Task prompt: For the data below, count the lines that have the string "agent" and state that number by itself.

Dataset entries:
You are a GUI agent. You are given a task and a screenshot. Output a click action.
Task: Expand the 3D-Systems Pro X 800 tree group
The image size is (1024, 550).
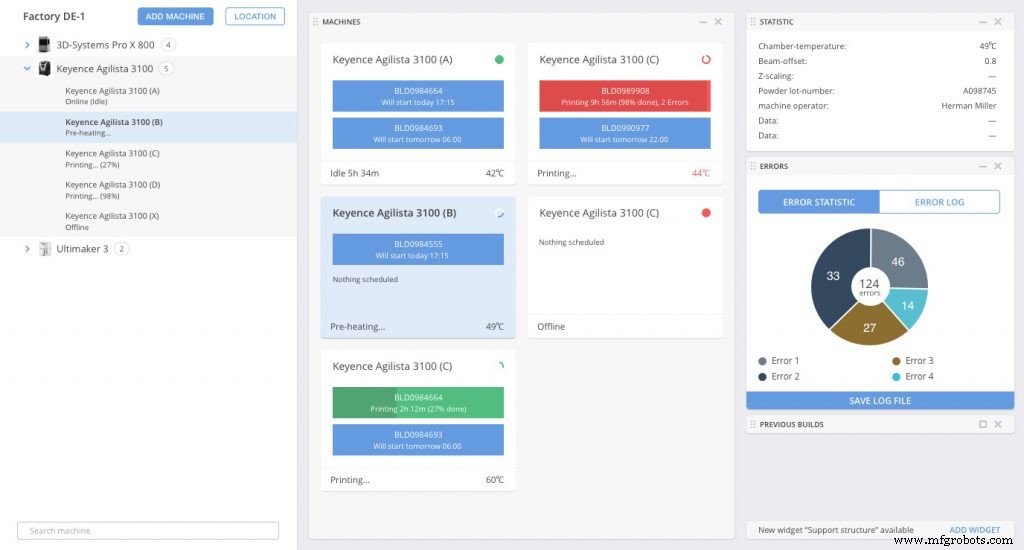27,45
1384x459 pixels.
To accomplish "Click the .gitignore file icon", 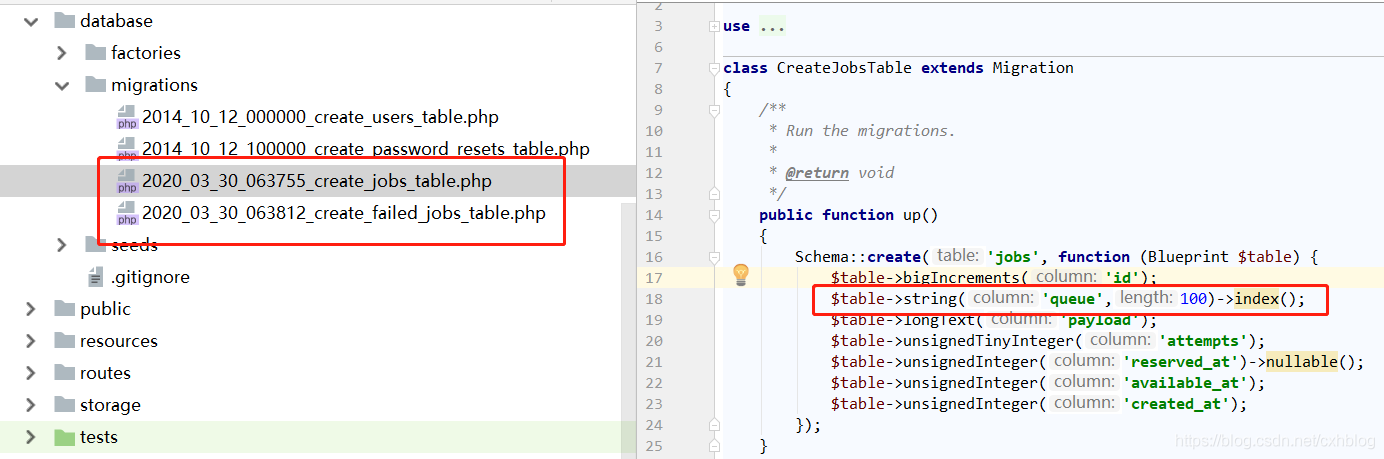I will [x=96, y=277].
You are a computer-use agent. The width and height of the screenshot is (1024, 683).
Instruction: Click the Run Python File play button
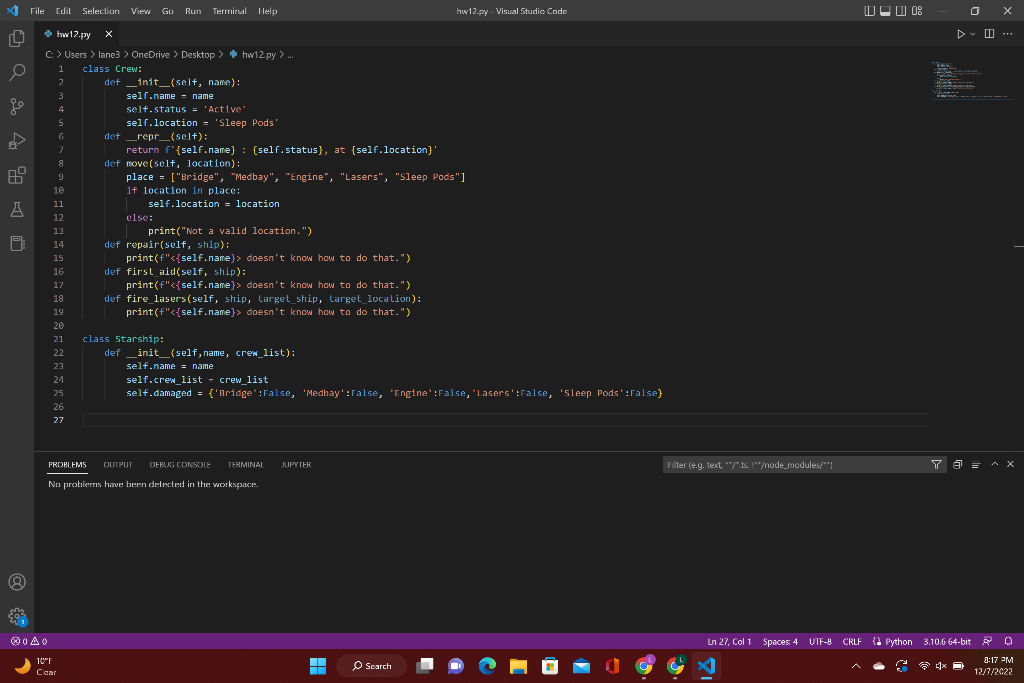961,35
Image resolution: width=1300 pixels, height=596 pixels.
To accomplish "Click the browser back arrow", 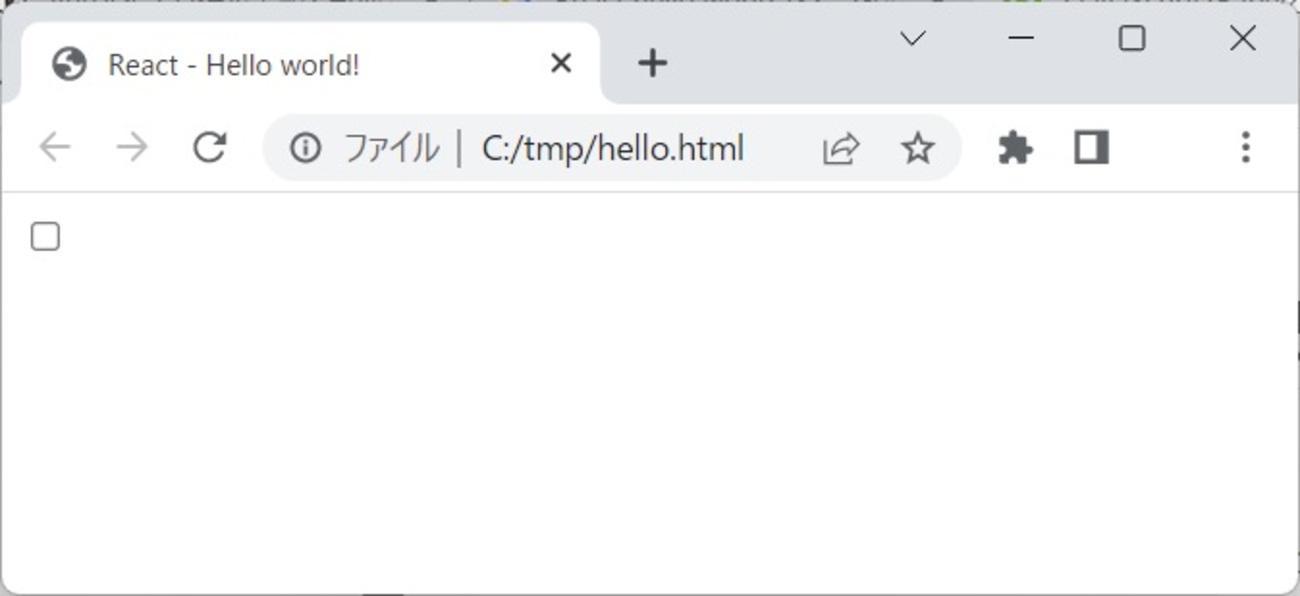I will pyautogui.click(x=55, y=148).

Output of the task: 2